Brother Nikita, meanwhile, took Australian boxing fans inside the Tszyu household’s reaction to the first-round knockdown, telling Main Event there was “literally silence”.
“That was stressful, way too stressful,” he said.
“The energy in the room was really, really quiet. There was literally silence. Nothing was said, all you could hear was people breathing. We were really worried because it was a shot he didn’t see coming.”
Nikita, who made a successful professional debut last year, also said there was plenty to take away from Sunday’s bout.
“It’s a good lesson for him, because he got to test himself, he got to dig deep, he got to communicate with his inner warrior,” Nikita said.

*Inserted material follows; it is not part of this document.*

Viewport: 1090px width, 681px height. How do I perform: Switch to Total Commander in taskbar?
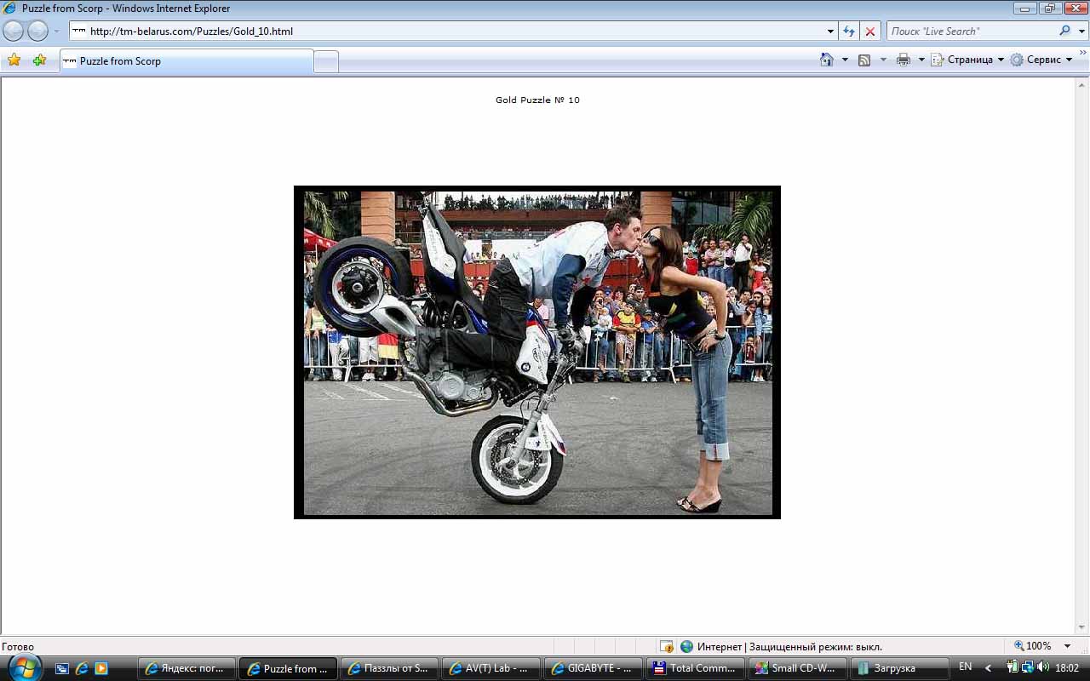(x=694, y=668)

“That’s a very special thing to be able to overcome. It’s actually quite good he did something like that and didn’t get too hurt, and was able to push on. It’s not good to just have easy fights where you walk through people. You want to challenge yourself.
“It was also good to see the negatives, the things he has to learn and work on, because ultimately it’s a journey, this sport. You can’t be stationary. You always want to learn and improve. He showed holes in his game plan, holes in his armour. He’ll learn from it.”